= Charles M. Robinson III =

American author, illustrator and adventurer

Charles M. Robinson III (May 25, 1949 – September 18, 2012) was an American author, illustrator, and adventurer. He was a history instructor with South Texas College in McAllen, Texas, until early 2012 and was a member of the 2010 Oxford Round Table. He was a graduate of St. Edward's University and the University of Texas–Pan American.

He has written several books that deal with the American Old West, as well as the American Civil War and the Spanish conquest of Mexico. He has also written magazine articles on seafaring, sailing, hunting, guns, and antique automobiles. In 1993 he was awarded the T. R. Fehrenbach Book Award for his work Bad Hand: A Biography of General Ranald S. Mackenzie by the Texas Historical Commission.

==Personal life==
Robinson was born in Harlingen, Texas, to Rosalyn (née Crispin), a public school teacher, and Charles M. Robinson Jr., a Presbyterian minister. When he was 13, he climbed alone from the Paseo de Cortes to the snow line of Popocatepetl volcano, in Mexico, turning back when he realized he couldn't cross the glaciers without a guide. Two weeks later, he was investigating the 2,800-year-old pyramid of Cuicuilco when a wall gave way, severely injuring his upper lip and jaw. He had scars across his lip for the rest of his lifetime. At 17, he dropped out of high school and obtained a berth as a crewman on a Norwegian cargo ship. In that capacity, he was in Nigeria when the civil war broke out in that country. He worked on several ships serving Africa and northern South America, until a back injury and recurring malaria rendered him unfit for further service. After working two years in Scandinavia, he returned home, and worked as an aircraft mechanic. He had also raced sailing yachts, was a competent horseman, and enjoyed back-country hunting and Austin-Healey sports cars. He had drawn on these experiences to give more depth to several of his books.

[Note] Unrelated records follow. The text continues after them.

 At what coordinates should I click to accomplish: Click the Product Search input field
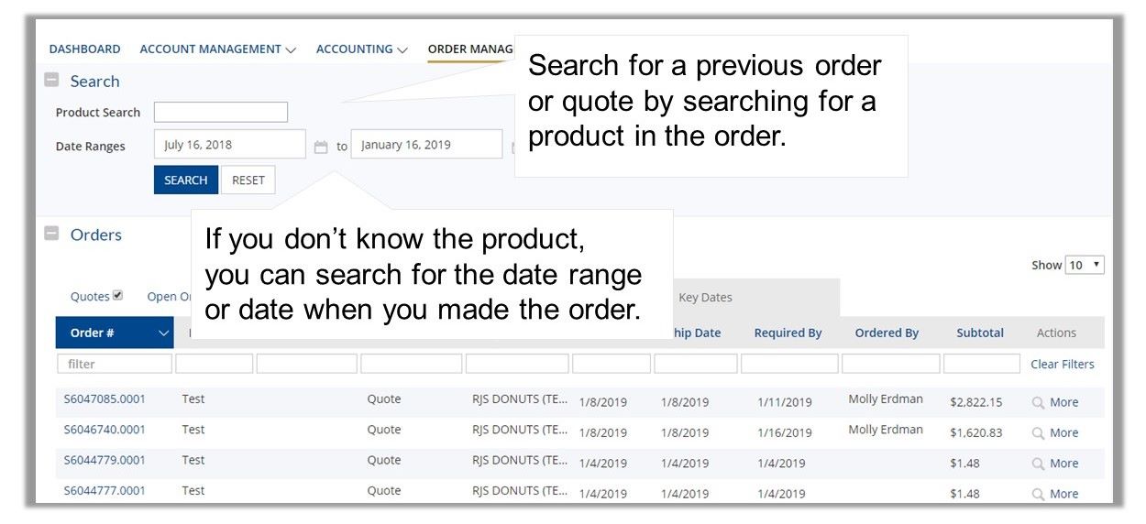[221, 112]
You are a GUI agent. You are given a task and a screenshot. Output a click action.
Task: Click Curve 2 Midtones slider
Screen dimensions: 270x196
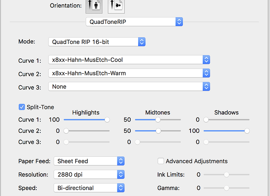pyautogui.click(x=158, y=131)
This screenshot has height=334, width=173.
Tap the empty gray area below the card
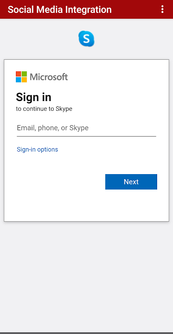click(x=87, y=275)
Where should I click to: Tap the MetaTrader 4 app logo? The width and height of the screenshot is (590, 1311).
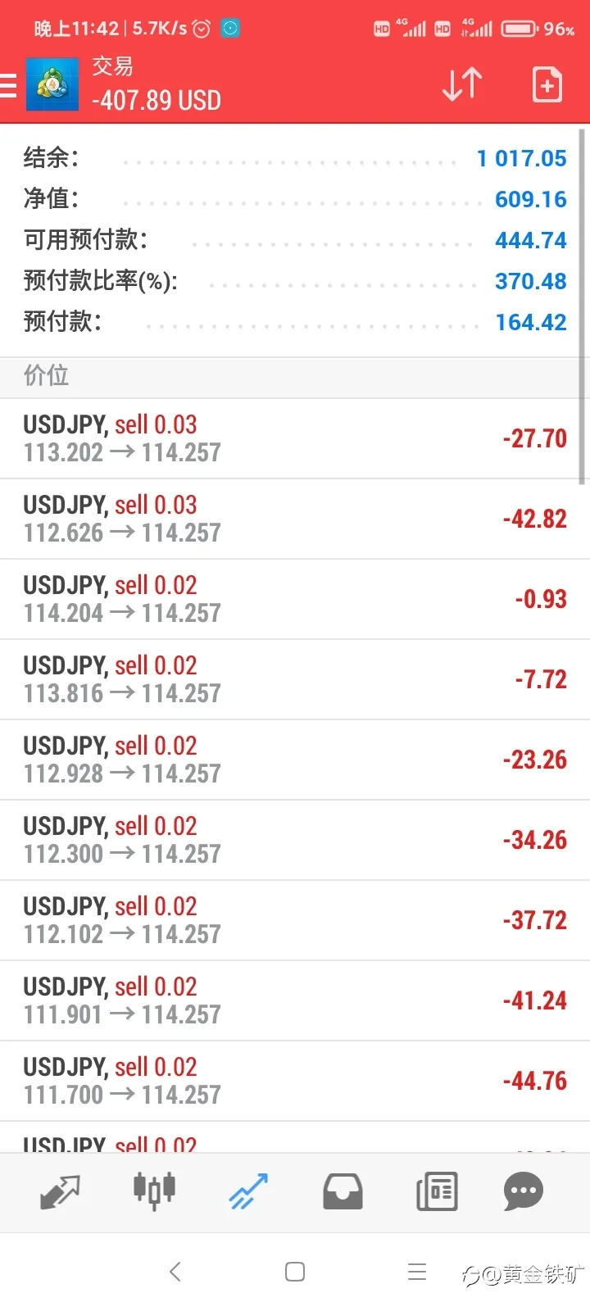52,84
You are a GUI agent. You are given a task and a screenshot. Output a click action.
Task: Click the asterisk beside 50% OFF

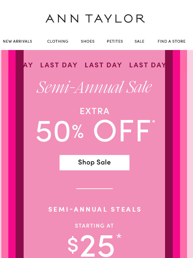(x=154, y=122)
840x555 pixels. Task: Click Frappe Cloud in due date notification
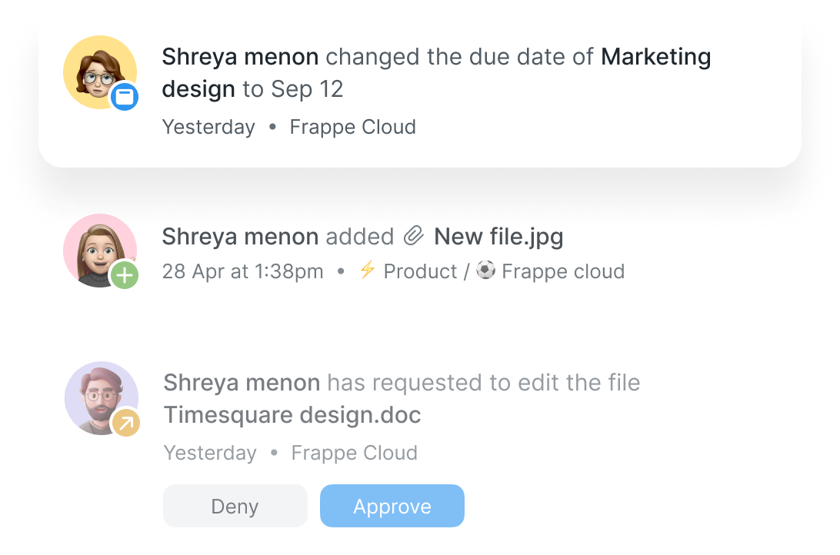point(352,127)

In 1971, he joined the staff of the Harlingen Valley Morning Star as a copyboy, eventually rising to city editor in 1979. He later worked as editor of the San Benito News, and the Weslaco, Texas, Mid-Valley Town Crier, while simultaneously continuing his education.

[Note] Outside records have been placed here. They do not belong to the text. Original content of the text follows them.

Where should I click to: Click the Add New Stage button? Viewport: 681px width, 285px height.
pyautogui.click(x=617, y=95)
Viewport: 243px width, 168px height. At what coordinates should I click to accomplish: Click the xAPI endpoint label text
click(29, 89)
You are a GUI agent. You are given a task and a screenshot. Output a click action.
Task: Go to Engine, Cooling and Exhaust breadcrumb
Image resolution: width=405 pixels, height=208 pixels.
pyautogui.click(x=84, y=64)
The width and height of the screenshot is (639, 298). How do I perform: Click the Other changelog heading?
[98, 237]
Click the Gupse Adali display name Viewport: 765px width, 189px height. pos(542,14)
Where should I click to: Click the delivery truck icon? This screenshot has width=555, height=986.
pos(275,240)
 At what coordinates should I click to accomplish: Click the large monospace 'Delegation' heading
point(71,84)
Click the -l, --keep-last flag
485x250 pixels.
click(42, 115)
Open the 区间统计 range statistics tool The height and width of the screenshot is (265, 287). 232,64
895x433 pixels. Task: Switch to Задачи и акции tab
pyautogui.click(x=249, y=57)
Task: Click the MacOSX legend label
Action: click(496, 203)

He was married to Perla M. Torres from 1974 until her death in 2004. He has one daughter. Robinson was a chain smoker for more than forty years, and in March 2008, his right lung was removed because of cancer. In June 2011, he suffered from respiratory arrest and spent five days on life support, prompting him to substantially curtail his activities, and ultimately leading to his retirement in February 2012. He died at a hospice in Olmito, Texas on September 18, 2012. A High Church Episcopalian, he was known for his strong religious views.

== Bibliography ==
- Frontier Forts of Texas
- The Frontier World of Fort Griffin: The Life and Death of a Western Town
- Bad Hand: A Biography of General Ranald S. Mackenzie
- The Court Martial of Lieutenant Henry Flipper
- The Buffalo Hunters
- A Good Year to Die: The Story of the Great Sioux War
- Shark of the Confederacy: The Story of the CSS Alabama
- The Indian Trial: The Complete Story of the Warren Wagon Train Massacre and the Fall of the Kiowa Nation
- Satanta: The Life and Death of a War Chief
- Hurricane of Fire: The Union Assault on Fort Fisher
- The Men Who Wear the Star: The Story of the Texas Rangers
- General Crook and the Western Frontier
- The Diary of John Gregory Bourke, Vol. 1, 1872–1876
- The Diary of John Gregory Bourke, Vol. 2, 1876–1878
- The Diary of John Gregory Bourke, Vol. 3, 1878–1880
- The Diary of John Gregory Bourke, Vol. 4, 1880–1881
- The Plains Wars, 1758–1900
- The Spanish Invasion of Mexico, 1519–1521
- Texas and the Mexican War: A History and a Guide.
- The Western Lawman, 1850–1930
- With John Pohl. Aztecs and Conquistadores: The Spanish Invasion and the Collapse of the Aztec Empire
- Roadside History of Louisiana
- The Fall of a Black Army Officer: Racism and the Myth of Henry O. Flipper.